The hidden cost: impaired decision-making

Professionals can often overlook the fact that when your nervous system is dysregulated, your thinking changes:


  • You become more risk-averse or impulsive

  • You focus on short-term relief over long-term strategy

  • You lose access to calm, analytical thinking


In other words, the very state you need to avoid in volatile markets is the one volatility creates. This is why regulation isn’t just about wellbeing; it also matters for performance.


How to regulate your nervous system in volatile times

You can’t eliminate stress, but you do need to process and regulate it.


Here are practical, evidence-based approaches:


1. Interrupt the stress cycle (physiologically, not mentally)

Trying to think your way out of stress rarely works.


Instead, focus on the body:


  • Slow your breathing (e.g. four seconds in, six seconds out)

  • Take a short walk without your phone

  • Use cold water on your face or hands


These signals tell your nervous system: you are safe.


2. Reduce input, not awareness

Constant exposure to market updates keeps your system activated.


Set boundaries:


  • Check markets at defined times

  • Avoid reactive monitoring

  • Limit news consumption outside working hours


This doesn’t make you any less informed, and it makes you more effective.


3. Work with your inner critic

Many professionals have an internal voice that says:


  • “Stay on top of everything”

  • “Don’t miss anything”

  • “You can’t afford to get this wrong”


This voice is trying to protect you, but it can drive anxiety.


Instead of fighting it, acknowledge it:


  • Notice the pressure

  • Separate from it (“a part of me feels this”)

  • Respond with calm, not urgency


This creates space between you and the stress. 
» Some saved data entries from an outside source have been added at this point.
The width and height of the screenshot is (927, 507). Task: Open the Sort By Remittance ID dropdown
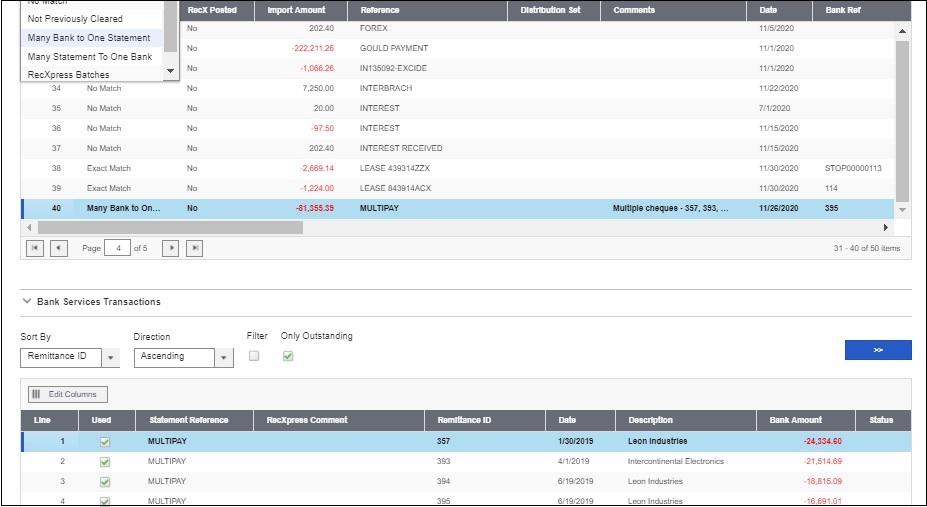click(x=111, y=357)
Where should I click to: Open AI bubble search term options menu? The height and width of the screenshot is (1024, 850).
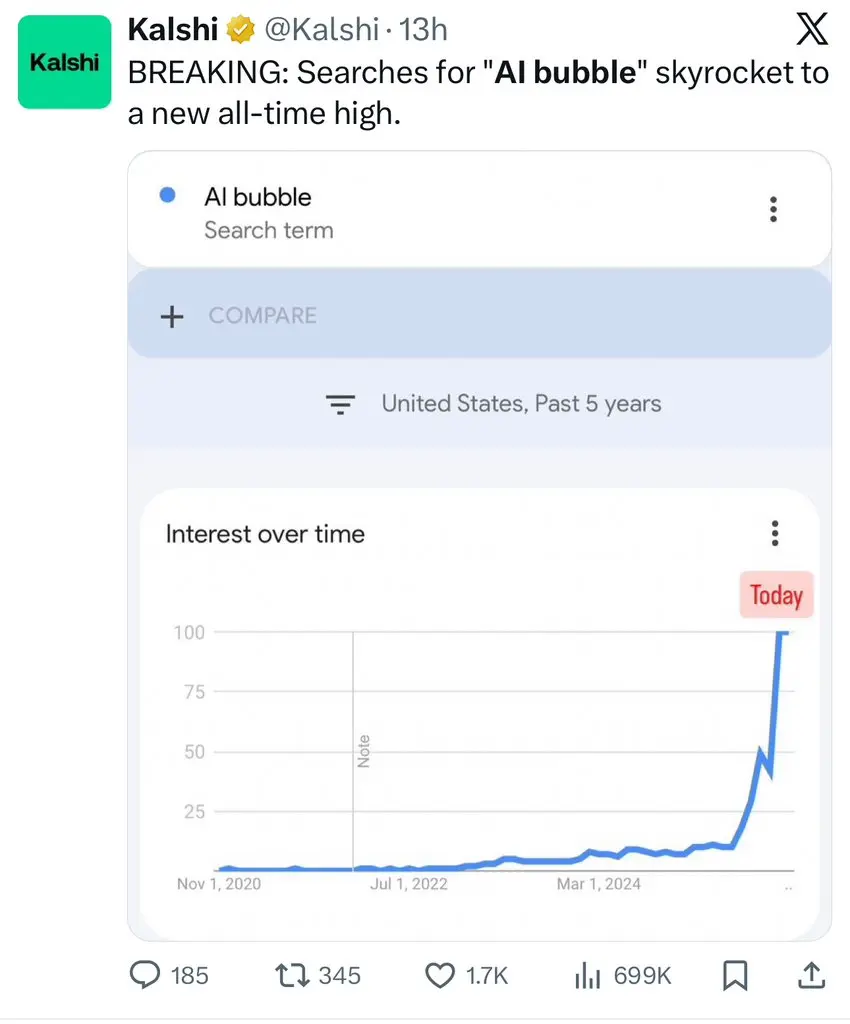coord(772,209)
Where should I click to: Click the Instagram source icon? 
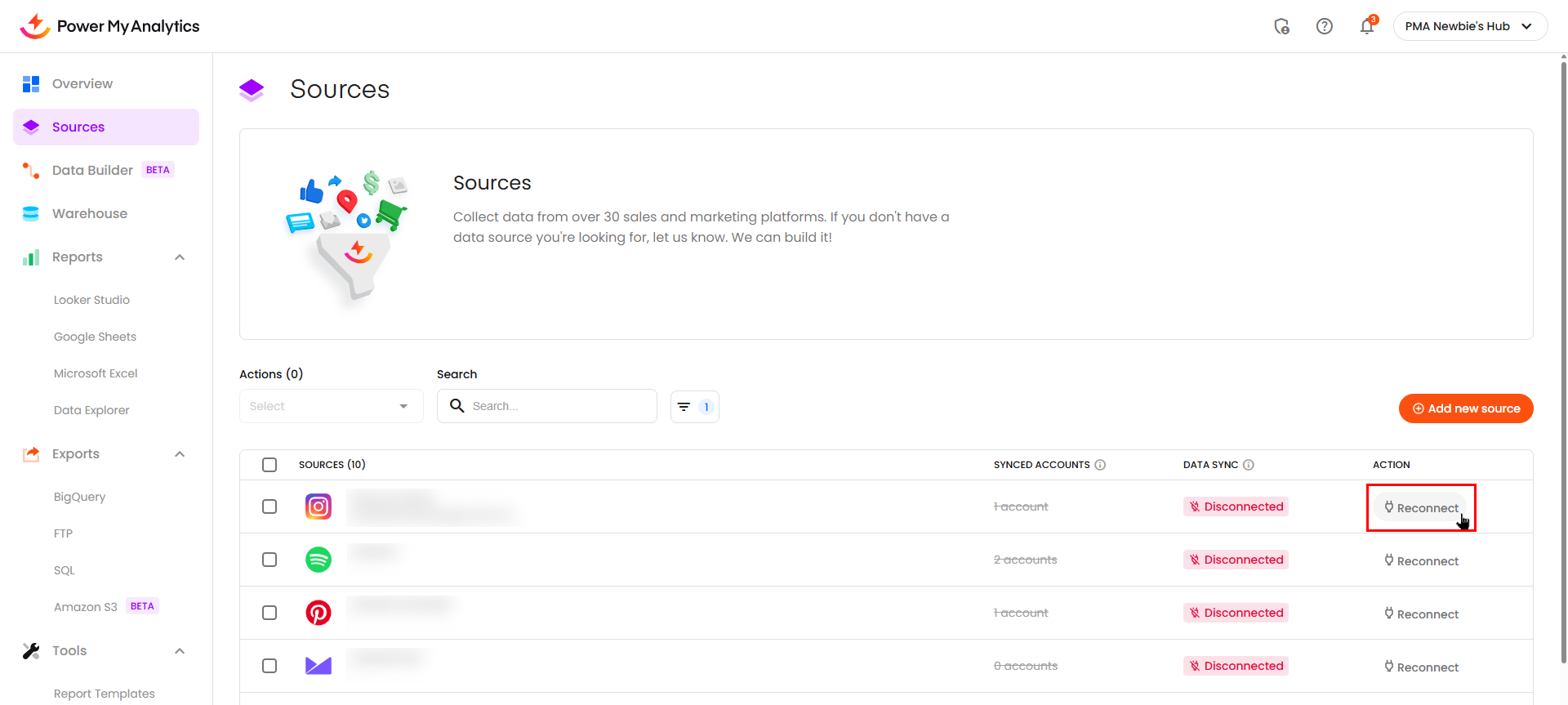(318, 506)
4. Ground yourself in what is actually controllable

Markets are unpredictable. Your actions aren’t.


Shift focus to:


  • Your process

  • Your decision-making framework

  • Your daily structure


This restores a sense of stability, even when external conditions are unstable.


5. Build recovery into your routine

High performers often treat recovery time as optional: it isn’t. Without it, stress accumulates.


Prioritise:


  • Proper sleep

  • Time away from screens

  • Activities that fully disengage your mind


Market volatility is unavoidable, but chronic dysregulation doesn’t have to be. 
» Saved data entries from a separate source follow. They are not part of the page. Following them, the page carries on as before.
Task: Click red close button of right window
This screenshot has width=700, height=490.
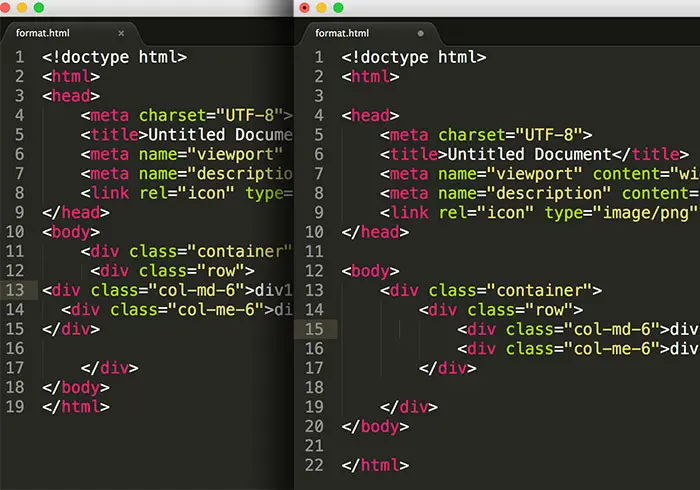Action: (x=305, y=8)
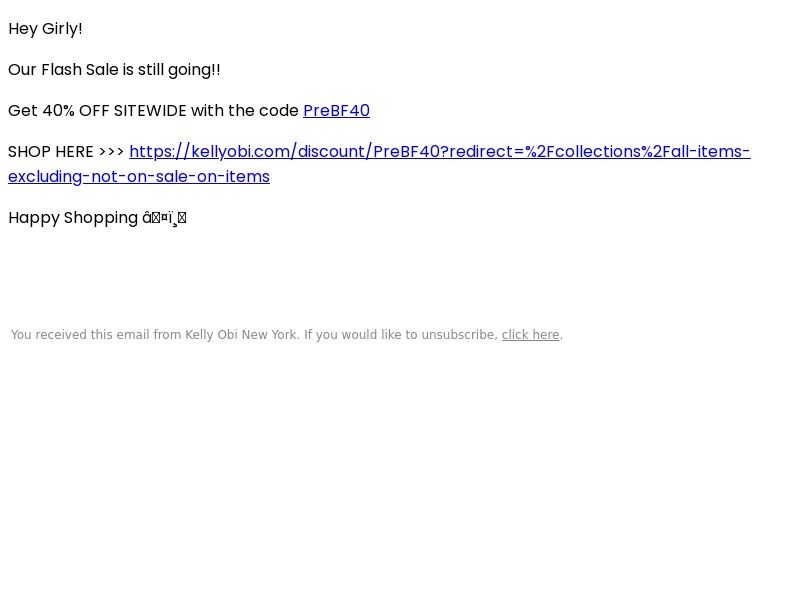Click the 'Hey Girly!' greeting text
This screenshot has width=800, height=600.
pos(45,29)
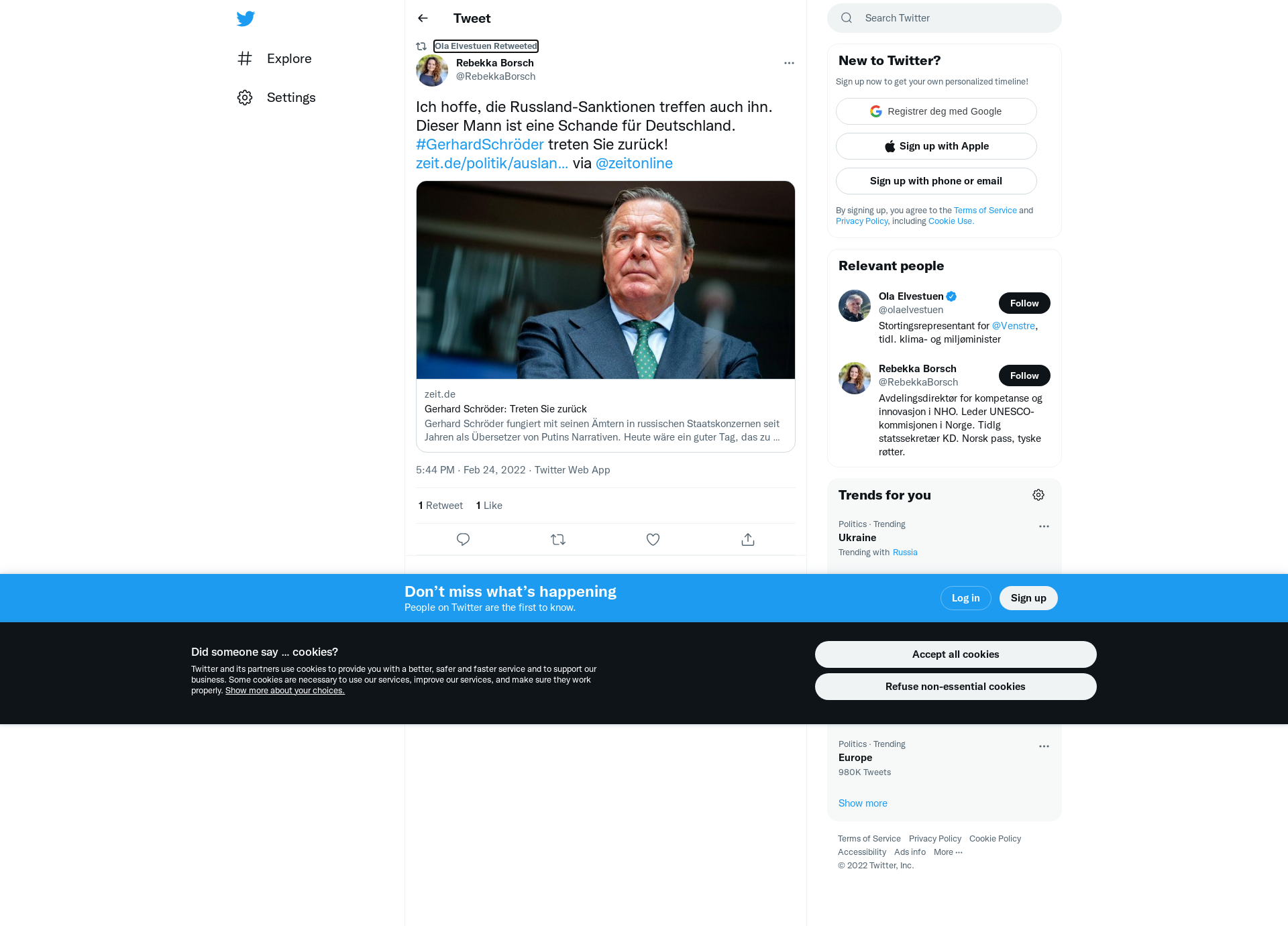1288x926 pixels.
Task: Click Show more under trends
Action: pyautogui.click(x=863, y=803)
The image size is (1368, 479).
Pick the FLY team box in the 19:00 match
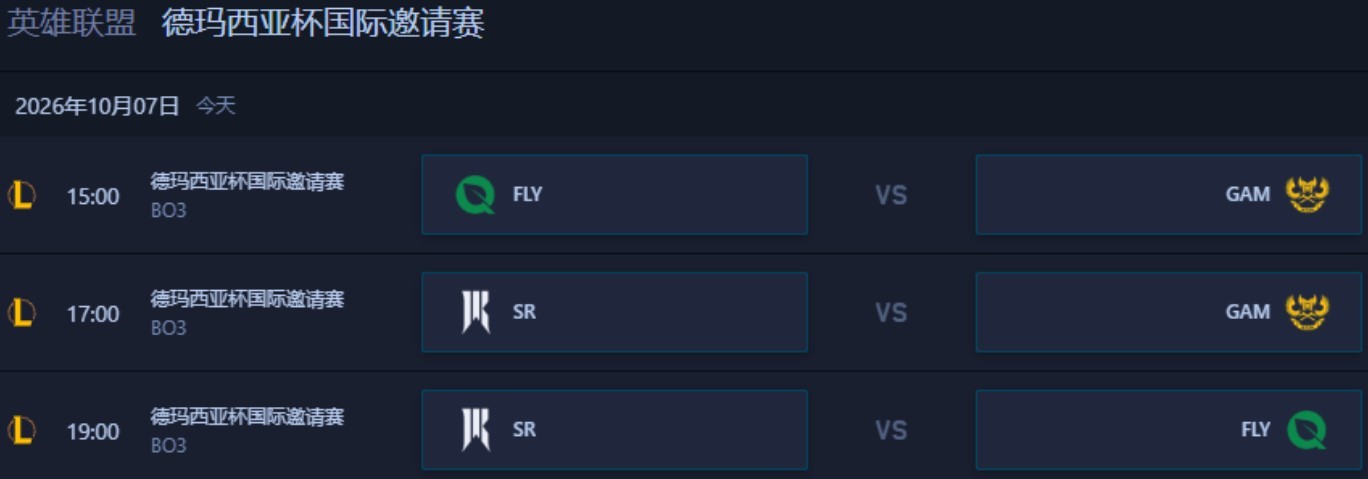point(1168,430)
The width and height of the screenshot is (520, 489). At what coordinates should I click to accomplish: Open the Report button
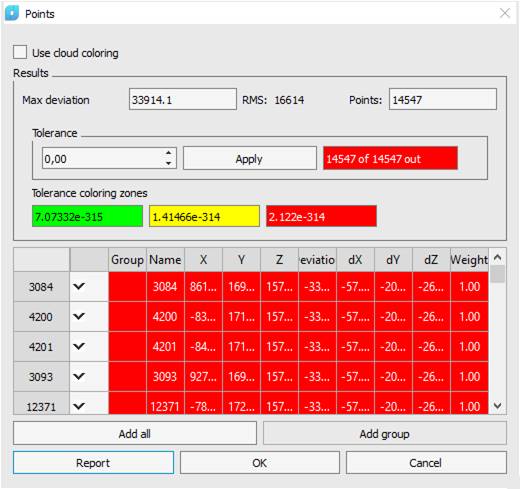(93, 463)
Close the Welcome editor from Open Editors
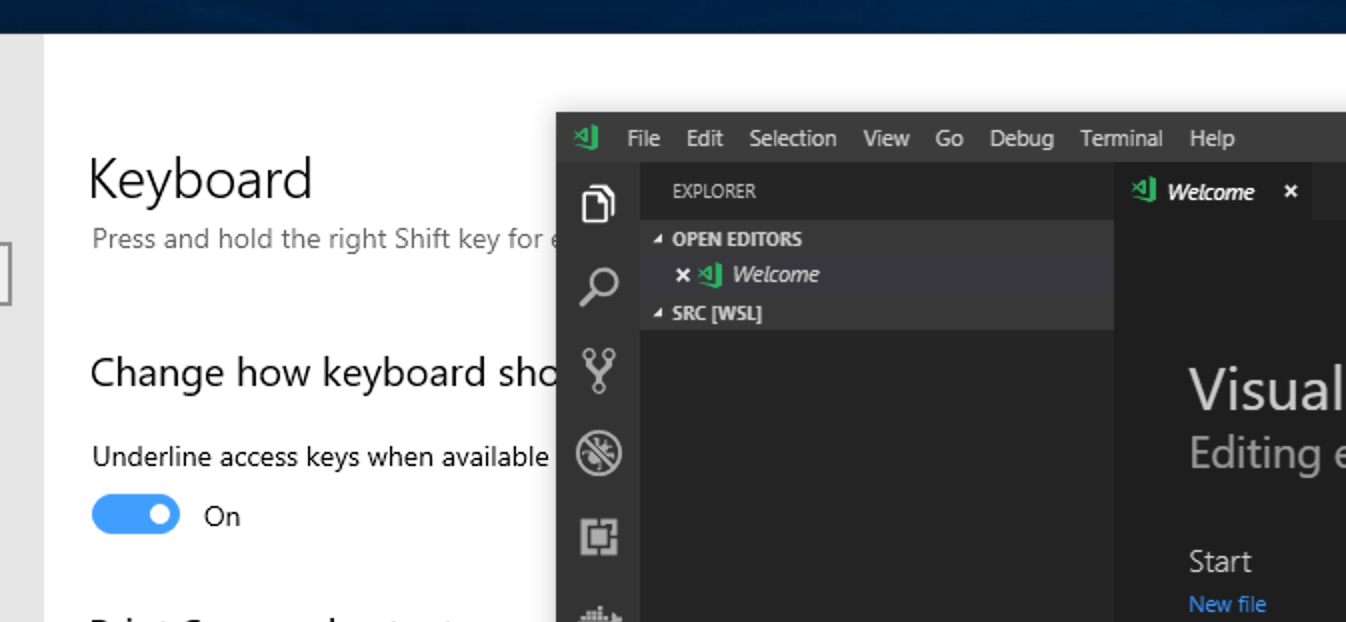This screenshot has height=622, width=1346. (684, 274)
Right now, global events are creating genuine uncertainty: oil shocks, inflation risks, and shifting financial conditions are all feeding into market instability. Your nervous system will respond to that, but it is possible to learn to regulate it with the right approach. 


If you find this difficult to achieve by yourself, or you have deeper issues you’d like to work on, Internal Family Systems therapy can be helpful.